### [ACTIVITY]
Show every line of the data that contains the string "computer".
Top of STORED DATA
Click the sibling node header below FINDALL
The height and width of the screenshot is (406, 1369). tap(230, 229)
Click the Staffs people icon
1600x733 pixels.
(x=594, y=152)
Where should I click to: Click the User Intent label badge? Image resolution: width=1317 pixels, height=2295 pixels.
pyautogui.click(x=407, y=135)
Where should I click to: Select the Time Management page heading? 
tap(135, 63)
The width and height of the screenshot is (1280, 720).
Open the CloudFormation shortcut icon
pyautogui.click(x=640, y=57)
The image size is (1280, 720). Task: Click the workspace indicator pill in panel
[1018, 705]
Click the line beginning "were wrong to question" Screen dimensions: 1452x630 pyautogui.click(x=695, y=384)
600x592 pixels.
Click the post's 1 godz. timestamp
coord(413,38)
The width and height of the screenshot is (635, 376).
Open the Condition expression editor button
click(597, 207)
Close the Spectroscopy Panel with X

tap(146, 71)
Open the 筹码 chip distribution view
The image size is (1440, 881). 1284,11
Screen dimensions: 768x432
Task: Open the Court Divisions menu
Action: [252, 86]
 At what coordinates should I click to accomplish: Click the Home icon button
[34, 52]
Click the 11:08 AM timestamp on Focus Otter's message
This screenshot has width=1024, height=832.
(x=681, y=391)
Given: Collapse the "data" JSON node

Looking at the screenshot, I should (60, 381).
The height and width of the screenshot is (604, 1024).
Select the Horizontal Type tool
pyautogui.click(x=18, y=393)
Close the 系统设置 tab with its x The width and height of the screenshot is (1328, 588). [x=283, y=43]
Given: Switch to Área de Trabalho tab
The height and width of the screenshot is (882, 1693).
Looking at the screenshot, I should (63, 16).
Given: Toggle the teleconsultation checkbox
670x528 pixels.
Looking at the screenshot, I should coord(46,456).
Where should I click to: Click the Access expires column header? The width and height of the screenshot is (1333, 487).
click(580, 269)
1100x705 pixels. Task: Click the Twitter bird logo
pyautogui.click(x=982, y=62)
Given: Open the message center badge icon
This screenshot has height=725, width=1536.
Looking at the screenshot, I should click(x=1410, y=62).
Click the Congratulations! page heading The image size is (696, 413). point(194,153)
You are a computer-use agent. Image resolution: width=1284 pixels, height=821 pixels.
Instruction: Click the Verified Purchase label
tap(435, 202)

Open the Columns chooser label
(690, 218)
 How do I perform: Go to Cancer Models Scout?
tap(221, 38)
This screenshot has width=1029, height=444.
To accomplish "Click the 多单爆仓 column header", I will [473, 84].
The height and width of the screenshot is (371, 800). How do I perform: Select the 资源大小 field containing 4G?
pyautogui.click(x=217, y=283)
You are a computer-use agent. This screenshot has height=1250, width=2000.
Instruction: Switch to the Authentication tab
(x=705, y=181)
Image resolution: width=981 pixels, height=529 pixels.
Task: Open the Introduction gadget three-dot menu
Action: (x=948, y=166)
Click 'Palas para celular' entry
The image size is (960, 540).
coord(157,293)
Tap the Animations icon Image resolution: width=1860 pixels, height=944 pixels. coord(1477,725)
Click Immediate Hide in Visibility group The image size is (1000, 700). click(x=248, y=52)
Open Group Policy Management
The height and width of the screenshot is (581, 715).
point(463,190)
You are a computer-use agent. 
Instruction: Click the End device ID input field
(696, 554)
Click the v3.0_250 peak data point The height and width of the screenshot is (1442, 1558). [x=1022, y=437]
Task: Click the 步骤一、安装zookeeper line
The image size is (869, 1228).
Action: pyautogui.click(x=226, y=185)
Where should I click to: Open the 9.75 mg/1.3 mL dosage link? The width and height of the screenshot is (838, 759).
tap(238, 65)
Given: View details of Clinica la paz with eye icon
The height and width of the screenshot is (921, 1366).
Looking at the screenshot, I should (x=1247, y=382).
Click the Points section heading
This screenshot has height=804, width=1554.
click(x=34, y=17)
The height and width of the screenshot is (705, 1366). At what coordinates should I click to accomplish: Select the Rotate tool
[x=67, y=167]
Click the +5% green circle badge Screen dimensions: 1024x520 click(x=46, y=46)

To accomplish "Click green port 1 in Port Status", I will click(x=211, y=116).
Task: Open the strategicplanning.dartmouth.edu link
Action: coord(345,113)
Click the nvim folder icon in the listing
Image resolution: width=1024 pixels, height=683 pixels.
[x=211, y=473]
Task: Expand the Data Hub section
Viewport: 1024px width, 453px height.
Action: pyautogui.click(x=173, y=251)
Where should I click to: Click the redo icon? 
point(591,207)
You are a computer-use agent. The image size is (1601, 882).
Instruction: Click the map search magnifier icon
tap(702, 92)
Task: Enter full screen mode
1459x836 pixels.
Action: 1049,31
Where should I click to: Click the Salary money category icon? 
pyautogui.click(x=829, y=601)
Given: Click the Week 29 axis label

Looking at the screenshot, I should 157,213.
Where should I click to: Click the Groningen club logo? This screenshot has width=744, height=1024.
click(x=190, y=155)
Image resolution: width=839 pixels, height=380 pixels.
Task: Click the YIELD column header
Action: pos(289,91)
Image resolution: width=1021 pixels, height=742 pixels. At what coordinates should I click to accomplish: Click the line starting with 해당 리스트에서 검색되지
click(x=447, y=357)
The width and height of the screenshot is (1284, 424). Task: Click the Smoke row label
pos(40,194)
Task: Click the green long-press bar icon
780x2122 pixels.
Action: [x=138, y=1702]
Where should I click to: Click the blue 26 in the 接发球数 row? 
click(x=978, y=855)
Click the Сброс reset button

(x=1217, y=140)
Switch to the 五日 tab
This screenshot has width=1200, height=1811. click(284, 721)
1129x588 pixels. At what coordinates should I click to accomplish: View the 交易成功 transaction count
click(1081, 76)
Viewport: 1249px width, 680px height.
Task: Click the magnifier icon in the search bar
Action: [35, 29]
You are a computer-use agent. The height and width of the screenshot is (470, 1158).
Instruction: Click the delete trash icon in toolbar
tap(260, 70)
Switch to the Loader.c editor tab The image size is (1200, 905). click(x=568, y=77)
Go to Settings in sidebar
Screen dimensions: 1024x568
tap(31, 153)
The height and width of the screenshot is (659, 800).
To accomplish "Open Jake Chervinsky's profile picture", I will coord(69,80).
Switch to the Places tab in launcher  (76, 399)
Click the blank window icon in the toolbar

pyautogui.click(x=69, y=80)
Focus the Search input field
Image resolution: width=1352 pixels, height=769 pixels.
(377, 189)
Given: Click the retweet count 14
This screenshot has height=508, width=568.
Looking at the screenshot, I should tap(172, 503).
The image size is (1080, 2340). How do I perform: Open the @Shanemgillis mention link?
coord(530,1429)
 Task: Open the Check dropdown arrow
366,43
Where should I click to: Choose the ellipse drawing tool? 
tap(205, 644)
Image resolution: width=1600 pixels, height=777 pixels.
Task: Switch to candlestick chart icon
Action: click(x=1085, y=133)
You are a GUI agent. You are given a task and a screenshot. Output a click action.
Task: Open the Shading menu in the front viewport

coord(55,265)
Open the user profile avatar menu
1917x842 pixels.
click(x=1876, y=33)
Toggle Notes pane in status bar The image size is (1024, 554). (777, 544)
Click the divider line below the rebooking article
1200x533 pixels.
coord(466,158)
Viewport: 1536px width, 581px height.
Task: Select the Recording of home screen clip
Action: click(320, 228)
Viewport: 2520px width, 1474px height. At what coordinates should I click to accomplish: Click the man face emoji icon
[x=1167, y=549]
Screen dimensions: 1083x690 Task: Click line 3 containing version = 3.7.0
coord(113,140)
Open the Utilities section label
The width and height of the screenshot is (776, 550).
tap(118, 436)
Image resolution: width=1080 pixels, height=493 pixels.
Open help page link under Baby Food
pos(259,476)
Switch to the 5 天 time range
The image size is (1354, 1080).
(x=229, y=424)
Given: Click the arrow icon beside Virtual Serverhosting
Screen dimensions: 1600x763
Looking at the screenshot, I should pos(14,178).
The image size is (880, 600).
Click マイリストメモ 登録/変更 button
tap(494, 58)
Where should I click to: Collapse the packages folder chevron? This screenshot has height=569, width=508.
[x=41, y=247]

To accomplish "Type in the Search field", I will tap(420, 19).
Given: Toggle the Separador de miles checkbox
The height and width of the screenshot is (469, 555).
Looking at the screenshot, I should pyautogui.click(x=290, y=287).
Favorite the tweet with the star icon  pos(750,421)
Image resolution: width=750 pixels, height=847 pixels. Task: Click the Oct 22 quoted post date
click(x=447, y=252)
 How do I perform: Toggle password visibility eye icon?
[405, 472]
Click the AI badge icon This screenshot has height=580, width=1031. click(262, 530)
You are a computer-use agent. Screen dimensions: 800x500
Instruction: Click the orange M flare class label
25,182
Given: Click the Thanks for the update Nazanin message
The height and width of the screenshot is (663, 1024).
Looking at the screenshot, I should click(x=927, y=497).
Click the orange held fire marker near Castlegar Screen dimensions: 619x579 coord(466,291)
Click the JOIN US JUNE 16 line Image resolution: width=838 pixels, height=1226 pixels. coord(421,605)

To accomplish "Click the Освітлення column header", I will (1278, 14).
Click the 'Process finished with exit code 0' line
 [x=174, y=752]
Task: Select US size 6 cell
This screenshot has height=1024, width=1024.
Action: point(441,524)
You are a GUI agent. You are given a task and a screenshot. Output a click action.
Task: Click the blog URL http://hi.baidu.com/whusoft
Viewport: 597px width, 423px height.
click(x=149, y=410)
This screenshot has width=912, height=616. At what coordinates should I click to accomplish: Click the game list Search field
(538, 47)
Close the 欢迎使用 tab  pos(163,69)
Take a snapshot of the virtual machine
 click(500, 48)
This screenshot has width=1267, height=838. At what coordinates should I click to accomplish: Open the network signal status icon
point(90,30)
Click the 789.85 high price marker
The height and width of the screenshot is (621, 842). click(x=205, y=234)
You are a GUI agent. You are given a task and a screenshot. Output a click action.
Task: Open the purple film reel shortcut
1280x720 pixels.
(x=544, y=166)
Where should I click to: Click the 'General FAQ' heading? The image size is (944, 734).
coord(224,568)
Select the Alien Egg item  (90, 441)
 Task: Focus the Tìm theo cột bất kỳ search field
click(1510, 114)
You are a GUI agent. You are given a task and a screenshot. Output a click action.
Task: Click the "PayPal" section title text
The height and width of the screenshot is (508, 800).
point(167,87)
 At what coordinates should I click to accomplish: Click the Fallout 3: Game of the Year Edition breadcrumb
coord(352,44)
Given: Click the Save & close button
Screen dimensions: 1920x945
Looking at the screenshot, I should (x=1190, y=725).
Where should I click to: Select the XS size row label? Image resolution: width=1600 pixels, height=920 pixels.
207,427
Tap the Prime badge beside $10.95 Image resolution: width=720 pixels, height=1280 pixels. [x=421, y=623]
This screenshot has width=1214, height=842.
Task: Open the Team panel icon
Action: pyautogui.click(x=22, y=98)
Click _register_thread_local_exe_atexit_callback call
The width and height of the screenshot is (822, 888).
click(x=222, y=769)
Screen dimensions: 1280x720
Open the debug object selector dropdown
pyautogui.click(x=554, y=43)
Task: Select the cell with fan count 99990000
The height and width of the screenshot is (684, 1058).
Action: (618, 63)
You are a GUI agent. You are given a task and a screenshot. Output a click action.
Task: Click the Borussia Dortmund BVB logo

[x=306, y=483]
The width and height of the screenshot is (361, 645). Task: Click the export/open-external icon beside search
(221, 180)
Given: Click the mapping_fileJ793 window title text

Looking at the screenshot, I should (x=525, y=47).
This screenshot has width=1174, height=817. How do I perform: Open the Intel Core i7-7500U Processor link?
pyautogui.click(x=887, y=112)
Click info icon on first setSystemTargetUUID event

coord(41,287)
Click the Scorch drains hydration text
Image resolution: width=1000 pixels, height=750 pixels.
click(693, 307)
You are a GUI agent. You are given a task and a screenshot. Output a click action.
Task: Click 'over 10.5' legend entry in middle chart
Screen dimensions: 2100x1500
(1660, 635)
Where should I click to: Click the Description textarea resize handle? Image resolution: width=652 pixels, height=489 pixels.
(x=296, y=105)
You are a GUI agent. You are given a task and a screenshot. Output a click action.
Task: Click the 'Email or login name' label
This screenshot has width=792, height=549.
Bottom of STORED DATA
### [THE ANSWER]
You are a computer-use agent. Image resolution: width=1284 pixels, height=821 pixels.
You are a computer-use agent. This screenshot has height=1250, width=2000.
You are a computer-use agent. 
You are a computer-use agent. The image size is (1601, 882).
You are a computer-use agent. The height and width of the screenshot is (470, 1158).
You are a computer-use agent. Screen dimensions: 800x500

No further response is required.